ÉTEINS LA LUMIÈRE

ÉPILOGUE MAXIME/FLORIAN

PARTIE 2

Je dédie cette fin à Politicodramatique, qui m'a accompagnée ces derniers mois de sa gentillesse et sa sagesse, qui est un magnifique auteur (découvrez sa fic "Dans ton costume" sur AO3). Merci ma belle, sans toi cette fin n'aurait pas été la même... Un grand merci à ma bêta historique, Nicolina, elle aussi un très grand auteur.

Je tiens à remercier ceux qui ont lu et reviewé cette fic, dont Yume Resonance et Guest dans le dernier chapitre. Merci à vous d'avoir été fidèles tout au long de ces semaines, vous étiez plusieurs centaines à suivre cette fic, c'était très important pour moi.

Et un grand merci à Teli qui a illuminé cette fic de ses illustrations sur AO3... mille mercis ma belle.

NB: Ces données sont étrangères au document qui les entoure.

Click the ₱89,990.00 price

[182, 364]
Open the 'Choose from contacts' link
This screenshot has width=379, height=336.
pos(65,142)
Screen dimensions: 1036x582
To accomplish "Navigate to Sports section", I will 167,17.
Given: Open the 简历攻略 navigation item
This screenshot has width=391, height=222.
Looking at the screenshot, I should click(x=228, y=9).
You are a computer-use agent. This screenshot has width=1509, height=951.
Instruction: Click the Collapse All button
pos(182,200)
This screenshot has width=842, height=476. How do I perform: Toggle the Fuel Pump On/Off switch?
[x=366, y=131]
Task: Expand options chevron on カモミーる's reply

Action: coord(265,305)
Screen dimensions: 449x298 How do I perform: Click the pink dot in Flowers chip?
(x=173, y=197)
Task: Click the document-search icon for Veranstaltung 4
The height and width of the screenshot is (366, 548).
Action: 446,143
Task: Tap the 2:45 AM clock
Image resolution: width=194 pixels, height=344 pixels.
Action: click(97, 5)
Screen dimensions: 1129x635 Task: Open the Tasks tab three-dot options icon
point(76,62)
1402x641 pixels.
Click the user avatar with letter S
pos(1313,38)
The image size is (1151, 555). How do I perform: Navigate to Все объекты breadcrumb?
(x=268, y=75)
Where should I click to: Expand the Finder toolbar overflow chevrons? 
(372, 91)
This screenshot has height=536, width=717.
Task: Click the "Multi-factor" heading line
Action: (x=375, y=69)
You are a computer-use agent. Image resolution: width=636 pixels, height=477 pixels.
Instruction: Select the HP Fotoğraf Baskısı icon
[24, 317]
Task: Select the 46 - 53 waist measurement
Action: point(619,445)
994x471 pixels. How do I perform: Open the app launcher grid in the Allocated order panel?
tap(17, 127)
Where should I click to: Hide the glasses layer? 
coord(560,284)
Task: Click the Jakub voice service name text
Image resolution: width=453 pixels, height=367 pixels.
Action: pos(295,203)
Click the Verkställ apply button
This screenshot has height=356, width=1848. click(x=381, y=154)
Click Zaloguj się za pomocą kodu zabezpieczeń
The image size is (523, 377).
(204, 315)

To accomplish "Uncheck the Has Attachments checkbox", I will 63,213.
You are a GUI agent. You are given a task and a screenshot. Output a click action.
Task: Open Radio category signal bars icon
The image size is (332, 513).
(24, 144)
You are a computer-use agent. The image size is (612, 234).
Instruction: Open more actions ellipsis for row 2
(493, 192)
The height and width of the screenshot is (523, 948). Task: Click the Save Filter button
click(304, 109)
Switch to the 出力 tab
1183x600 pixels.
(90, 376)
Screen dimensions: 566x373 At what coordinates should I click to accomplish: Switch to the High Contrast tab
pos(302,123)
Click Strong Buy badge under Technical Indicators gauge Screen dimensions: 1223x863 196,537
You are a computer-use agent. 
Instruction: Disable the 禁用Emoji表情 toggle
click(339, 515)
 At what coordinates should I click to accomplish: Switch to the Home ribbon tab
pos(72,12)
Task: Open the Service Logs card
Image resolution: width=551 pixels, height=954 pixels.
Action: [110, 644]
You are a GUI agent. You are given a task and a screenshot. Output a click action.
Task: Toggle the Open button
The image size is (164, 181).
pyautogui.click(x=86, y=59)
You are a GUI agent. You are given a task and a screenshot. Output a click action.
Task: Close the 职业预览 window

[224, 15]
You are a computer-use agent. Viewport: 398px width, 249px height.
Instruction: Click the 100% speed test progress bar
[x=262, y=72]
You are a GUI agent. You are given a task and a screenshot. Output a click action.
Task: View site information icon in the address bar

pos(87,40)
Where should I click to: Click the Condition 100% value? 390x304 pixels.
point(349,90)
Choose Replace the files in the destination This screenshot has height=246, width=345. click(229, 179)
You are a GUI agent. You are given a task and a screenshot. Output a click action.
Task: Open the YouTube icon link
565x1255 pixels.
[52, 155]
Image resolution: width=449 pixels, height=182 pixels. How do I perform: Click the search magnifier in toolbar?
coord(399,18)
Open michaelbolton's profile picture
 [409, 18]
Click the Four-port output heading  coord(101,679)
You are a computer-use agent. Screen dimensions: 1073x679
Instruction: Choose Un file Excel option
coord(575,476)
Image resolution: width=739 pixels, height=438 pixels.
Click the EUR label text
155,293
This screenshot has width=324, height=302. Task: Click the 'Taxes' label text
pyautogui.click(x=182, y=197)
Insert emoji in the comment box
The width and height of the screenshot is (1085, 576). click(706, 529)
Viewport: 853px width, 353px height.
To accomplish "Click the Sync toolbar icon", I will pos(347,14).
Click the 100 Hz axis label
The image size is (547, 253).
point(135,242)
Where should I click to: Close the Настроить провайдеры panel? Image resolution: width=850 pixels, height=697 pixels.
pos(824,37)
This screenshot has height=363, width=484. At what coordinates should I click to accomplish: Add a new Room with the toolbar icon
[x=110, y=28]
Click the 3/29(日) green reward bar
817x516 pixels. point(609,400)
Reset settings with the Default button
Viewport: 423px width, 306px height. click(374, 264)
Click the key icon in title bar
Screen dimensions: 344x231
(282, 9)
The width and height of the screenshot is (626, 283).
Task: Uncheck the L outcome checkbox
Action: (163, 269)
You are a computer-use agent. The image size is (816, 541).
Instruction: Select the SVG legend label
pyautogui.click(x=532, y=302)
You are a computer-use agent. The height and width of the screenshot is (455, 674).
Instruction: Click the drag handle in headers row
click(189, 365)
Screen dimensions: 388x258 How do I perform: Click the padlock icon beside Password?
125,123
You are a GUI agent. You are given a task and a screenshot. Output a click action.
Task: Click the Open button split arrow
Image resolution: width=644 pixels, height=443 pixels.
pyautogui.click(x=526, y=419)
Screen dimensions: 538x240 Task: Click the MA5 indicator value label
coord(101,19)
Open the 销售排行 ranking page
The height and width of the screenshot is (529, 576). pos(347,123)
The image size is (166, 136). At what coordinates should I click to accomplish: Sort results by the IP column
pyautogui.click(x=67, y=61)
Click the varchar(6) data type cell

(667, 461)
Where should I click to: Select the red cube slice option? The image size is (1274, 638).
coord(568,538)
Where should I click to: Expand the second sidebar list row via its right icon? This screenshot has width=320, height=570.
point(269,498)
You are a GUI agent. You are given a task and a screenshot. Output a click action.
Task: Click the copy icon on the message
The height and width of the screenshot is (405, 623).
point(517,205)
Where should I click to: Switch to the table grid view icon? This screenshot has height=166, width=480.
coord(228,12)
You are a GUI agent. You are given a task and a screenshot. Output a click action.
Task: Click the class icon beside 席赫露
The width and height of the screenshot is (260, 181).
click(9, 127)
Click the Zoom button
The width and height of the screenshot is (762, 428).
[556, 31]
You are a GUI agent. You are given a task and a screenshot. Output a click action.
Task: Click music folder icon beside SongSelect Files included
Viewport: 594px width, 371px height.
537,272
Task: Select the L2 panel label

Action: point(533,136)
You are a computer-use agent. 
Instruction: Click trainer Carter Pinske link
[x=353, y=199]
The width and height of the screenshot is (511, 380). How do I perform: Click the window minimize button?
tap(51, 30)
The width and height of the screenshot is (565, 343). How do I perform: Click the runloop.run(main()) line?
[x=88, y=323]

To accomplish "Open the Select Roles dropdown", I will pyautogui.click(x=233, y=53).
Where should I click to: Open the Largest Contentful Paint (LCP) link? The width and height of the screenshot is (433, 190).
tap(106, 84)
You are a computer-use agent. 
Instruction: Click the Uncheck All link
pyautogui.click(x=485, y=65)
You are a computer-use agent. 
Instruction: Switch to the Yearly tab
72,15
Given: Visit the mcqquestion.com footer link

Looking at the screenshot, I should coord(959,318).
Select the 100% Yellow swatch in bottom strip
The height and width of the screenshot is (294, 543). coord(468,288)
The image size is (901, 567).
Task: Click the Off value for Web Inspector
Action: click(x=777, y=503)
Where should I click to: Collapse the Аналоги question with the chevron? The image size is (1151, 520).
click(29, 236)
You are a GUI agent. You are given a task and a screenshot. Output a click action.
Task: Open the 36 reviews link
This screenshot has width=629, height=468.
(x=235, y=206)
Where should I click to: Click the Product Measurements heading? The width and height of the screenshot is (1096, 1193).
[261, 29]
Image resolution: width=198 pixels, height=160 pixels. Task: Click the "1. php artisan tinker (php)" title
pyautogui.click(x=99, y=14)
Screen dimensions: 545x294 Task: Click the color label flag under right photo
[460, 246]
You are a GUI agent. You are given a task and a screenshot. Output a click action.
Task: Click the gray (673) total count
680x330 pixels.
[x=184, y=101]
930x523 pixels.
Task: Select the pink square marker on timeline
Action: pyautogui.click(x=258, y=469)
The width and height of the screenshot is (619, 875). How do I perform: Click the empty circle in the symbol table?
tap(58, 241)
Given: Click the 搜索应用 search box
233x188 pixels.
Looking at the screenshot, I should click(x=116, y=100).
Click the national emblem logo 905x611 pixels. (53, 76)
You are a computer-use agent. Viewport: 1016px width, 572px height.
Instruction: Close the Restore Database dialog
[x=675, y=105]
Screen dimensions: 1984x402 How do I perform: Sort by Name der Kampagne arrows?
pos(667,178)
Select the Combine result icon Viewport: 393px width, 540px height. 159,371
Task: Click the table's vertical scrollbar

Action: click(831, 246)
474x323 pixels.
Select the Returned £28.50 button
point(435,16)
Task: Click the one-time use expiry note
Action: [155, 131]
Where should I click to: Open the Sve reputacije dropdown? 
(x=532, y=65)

J'ai essayé dans cette fin de répondre aux attentes des lecteurs, donc c'est un chapitre Maxime, le premier, j'espère qu'il vous plaira. Il y a aussi un petit clin d'œil à la fin, que j'ai écrit moi-même, et qui rappellera peut-être quelque chose aux plus anciennes...

Bonne lecture !

MAXIME

2026

Ça fait longtemps que je le regarde de loin, maintenant, et je n'ose pas avancer. Il est sur sa terrasse, à l'abri du vent fort qui souffle sur la côte normande, il écrit. Bien sûr. Ça me trouble et m'émeut de le voir ainsi, calme, concentré. J'ai presque envie de ne pas le déranger, de repartir sur la pointe des pieds, le long de la plage. Mes pas s'enfoncent un peu dans le sable, le vent souffle fort, je suis immobile sous ce ponton, comme un espion à la petite semaine. Je serre mon livre fort dans ma main, jusqu'à me faire mal, presque. Quand je sens des fourmis dans mes jambes je fais un pas, enfin. Vers lui. Puis un autre. Et encore un autre.

Soudain il tourne la tête, m'aperçoit. Cille et pâlit. Je lui fais un petit geste et monte les escaliers en bois jusqu'à sa terrasse, il ne me quitte pas des yeux.

- Qu'est-ce que tu fais là ?

- Quel accueil ! Je suis venu rendre visite à des gens que j'aime, en France. J'ai pas le droit ?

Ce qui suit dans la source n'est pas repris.